DOJ chief wades into dental antitrust case in rare intervention
The antitrust chief of the US Justice Department (DOJ) made a rare appearance in court when he requested that the US Court of Appeals for the Eleventh Circuit reject a defence used by a medical and dental board against an antitrust lawsuit.
In a case filed by SmileDirectClub against members of the Alabama Dental Board, Makan Delrahim, assistant attorney general for the DOJ’s Antitrust Division, delivered oral arguments in the court yesterday, July 8.
SmileDirectClub, which produces 3D-printed teeth aligners, accused the board of improperly stopping it from operating in Alabama to protect the interests of other dental companies.
The board members applied for immunity, on the basis they are acting in the state’s interests, which was denied by the US Federal Court for the Northern District of Alabama.

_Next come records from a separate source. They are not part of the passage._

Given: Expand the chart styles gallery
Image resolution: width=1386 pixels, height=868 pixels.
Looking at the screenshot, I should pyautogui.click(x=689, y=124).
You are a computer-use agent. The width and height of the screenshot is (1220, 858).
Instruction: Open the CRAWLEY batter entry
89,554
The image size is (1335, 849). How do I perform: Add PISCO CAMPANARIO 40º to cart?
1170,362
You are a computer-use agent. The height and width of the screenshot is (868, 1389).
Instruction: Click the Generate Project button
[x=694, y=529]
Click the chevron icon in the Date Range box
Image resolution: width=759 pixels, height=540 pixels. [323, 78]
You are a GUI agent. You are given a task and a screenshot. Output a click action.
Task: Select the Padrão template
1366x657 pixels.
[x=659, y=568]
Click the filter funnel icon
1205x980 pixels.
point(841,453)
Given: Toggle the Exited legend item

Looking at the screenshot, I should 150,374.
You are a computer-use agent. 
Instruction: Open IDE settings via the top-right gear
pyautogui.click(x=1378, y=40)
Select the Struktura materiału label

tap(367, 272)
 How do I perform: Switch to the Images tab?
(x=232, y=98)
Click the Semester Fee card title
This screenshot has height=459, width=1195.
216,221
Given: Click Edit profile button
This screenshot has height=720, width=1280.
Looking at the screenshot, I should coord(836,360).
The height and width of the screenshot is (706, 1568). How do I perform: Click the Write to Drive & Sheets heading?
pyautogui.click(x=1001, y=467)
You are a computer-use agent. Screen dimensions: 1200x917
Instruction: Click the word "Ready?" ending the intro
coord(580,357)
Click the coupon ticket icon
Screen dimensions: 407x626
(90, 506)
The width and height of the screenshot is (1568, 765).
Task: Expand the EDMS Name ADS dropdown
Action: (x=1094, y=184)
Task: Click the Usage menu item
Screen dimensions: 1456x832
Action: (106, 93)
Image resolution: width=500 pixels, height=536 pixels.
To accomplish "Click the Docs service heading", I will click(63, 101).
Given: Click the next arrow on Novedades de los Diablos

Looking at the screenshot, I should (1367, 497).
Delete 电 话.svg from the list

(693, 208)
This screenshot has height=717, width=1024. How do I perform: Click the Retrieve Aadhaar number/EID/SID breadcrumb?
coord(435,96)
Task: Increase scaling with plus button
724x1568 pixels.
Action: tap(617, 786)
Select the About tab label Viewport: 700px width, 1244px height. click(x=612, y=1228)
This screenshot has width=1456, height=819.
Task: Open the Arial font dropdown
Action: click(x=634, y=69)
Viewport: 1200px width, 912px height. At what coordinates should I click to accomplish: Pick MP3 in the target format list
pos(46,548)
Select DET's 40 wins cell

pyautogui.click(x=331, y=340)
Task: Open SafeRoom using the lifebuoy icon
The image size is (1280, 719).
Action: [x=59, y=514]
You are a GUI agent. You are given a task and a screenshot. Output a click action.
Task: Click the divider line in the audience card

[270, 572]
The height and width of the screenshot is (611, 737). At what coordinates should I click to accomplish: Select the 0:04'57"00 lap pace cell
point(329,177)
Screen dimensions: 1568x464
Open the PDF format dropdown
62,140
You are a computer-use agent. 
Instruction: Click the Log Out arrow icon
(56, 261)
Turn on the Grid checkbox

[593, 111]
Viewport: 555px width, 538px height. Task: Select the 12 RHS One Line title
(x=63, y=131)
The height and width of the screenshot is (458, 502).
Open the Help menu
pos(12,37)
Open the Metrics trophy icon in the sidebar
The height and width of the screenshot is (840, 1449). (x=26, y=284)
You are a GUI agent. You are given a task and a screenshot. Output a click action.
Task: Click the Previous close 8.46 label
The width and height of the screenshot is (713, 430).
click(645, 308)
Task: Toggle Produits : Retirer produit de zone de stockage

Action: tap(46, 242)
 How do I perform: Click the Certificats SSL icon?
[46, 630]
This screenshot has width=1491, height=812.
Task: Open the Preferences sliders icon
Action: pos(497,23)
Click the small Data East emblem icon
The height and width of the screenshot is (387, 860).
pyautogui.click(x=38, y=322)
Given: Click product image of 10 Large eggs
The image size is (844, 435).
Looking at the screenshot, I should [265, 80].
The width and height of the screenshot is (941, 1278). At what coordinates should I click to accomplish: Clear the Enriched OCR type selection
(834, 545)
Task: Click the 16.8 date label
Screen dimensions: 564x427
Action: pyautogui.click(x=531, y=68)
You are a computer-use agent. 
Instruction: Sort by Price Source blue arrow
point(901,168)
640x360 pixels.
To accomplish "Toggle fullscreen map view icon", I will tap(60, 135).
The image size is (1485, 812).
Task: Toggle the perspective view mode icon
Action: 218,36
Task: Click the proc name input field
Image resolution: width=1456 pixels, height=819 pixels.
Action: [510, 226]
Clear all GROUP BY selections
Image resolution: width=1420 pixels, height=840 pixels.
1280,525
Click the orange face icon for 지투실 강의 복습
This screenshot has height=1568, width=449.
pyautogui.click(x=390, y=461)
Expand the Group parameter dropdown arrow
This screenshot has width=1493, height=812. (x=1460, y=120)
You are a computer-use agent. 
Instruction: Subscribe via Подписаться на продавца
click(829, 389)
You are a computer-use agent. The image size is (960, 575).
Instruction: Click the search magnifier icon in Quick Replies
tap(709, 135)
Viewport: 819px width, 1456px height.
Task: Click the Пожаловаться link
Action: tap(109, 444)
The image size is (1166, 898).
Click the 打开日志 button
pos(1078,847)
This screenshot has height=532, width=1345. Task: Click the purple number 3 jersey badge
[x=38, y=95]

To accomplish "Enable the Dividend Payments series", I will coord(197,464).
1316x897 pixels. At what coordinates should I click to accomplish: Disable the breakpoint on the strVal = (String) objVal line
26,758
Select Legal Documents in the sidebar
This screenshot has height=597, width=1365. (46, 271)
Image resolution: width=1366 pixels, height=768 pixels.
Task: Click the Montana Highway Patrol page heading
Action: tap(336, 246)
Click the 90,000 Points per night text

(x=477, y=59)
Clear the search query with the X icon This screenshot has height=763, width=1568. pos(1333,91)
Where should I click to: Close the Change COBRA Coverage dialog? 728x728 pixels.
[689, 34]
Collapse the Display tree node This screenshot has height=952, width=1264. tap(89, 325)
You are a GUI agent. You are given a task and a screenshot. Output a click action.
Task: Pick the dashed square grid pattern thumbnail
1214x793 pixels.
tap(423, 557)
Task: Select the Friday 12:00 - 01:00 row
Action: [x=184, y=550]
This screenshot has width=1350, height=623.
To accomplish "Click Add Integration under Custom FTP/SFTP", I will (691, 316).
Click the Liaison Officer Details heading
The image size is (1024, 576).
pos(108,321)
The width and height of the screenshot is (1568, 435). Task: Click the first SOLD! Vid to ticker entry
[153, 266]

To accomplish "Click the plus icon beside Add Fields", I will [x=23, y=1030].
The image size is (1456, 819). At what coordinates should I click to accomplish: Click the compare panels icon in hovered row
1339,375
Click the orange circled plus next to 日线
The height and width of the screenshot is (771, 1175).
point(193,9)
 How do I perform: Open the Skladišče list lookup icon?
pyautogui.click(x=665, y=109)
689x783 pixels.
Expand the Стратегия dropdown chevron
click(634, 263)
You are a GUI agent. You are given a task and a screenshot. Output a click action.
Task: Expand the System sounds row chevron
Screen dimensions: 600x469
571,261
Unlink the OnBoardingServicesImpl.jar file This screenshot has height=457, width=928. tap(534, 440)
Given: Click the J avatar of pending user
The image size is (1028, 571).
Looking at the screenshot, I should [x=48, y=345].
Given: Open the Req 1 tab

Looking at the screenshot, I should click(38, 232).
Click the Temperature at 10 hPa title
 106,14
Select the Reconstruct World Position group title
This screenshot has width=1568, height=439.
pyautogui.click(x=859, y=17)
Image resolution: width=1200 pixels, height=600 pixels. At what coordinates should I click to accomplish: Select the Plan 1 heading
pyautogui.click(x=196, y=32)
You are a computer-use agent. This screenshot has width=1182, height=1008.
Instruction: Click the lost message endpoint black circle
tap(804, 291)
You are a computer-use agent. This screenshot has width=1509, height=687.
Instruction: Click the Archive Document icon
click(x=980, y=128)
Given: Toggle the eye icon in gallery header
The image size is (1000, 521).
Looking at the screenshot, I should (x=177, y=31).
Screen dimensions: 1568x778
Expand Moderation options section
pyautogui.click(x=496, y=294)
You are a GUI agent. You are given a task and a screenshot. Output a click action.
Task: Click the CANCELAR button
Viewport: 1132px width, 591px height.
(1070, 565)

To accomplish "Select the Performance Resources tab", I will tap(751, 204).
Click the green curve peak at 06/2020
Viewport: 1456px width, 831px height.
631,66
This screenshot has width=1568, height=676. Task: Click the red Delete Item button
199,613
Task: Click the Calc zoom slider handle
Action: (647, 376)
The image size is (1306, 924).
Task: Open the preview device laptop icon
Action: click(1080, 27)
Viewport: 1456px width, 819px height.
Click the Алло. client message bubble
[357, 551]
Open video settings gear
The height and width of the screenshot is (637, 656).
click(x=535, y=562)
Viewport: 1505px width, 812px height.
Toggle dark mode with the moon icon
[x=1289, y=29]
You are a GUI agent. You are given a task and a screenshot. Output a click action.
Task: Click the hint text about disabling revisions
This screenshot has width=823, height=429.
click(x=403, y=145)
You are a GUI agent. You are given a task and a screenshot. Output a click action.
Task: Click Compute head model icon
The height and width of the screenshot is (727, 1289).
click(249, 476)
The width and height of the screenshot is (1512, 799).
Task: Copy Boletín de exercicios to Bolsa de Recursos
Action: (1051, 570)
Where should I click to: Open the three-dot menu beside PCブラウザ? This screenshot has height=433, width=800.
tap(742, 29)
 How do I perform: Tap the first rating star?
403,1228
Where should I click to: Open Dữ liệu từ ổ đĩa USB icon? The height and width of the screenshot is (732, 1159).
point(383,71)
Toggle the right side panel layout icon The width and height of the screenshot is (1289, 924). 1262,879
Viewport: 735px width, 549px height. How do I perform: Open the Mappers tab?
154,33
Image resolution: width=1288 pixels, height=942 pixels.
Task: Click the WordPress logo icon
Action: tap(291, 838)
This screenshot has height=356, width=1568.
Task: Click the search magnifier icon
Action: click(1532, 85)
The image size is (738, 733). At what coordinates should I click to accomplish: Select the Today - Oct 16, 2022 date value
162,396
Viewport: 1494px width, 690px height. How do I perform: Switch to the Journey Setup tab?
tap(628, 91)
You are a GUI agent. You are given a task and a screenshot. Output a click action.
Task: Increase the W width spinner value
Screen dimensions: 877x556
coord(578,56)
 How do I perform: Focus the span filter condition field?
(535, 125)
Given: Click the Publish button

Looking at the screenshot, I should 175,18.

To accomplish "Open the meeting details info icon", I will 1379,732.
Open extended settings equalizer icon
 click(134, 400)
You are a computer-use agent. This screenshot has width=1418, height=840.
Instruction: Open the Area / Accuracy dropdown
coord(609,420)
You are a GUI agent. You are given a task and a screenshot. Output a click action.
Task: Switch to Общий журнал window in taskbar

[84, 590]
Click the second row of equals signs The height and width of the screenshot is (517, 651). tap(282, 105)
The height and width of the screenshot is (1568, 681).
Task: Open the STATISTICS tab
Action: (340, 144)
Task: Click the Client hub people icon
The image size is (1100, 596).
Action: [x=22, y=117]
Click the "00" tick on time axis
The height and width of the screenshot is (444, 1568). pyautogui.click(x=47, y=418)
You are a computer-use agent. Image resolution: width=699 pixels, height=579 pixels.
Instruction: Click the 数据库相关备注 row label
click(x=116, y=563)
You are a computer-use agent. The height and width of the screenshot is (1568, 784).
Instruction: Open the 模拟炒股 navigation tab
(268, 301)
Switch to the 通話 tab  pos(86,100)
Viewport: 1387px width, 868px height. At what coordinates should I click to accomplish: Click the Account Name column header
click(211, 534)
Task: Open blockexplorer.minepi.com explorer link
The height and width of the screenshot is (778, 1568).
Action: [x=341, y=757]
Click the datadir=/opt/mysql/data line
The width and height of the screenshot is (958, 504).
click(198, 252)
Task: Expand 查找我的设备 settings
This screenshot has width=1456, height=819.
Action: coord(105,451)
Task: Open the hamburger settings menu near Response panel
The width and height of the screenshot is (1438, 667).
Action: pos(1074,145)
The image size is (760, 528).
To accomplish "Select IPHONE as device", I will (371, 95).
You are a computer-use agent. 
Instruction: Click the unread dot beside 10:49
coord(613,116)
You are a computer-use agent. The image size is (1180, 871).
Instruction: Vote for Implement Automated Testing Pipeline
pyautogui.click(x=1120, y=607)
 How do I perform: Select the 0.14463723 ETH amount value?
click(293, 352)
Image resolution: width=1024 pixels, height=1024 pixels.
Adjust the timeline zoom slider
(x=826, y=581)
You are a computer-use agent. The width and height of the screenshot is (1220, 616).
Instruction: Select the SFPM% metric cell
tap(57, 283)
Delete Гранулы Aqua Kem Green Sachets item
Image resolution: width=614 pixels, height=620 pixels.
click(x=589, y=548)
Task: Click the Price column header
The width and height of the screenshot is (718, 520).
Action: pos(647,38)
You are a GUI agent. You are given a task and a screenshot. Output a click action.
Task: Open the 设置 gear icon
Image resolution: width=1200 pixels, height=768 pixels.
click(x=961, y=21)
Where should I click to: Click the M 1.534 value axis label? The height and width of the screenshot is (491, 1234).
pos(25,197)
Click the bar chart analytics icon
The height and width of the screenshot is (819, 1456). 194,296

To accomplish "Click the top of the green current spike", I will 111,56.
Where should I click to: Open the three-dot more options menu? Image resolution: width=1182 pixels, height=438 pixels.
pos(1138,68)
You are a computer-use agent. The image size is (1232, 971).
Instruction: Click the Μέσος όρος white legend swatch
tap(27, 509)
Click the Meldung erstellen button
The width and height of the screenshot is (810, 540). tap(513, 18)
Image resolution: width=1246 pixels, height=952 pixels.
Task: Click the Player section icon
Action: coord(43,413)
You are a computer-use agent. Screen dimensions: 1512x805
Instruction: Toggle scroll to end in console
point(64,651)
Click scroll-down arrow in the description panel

The board appealed this decision, prompting the intervention by the DOJ.
Delrahim argued that allowing the board members to circumvent the suit would lead to a dramatic widening of the scope of this state-action immunity defence.
He said: “If every state board is treated as an act of the sovereign merely because the rule was adopted pursuant to a general statutory mandate or by following state law procedures that would swallow, we believe, impermissibly the Supreme Court’s direction in dental examiners.”
SmileDirectClub claims that the Alabama board has failed to show a level of state supervision that would allow state-action immunity.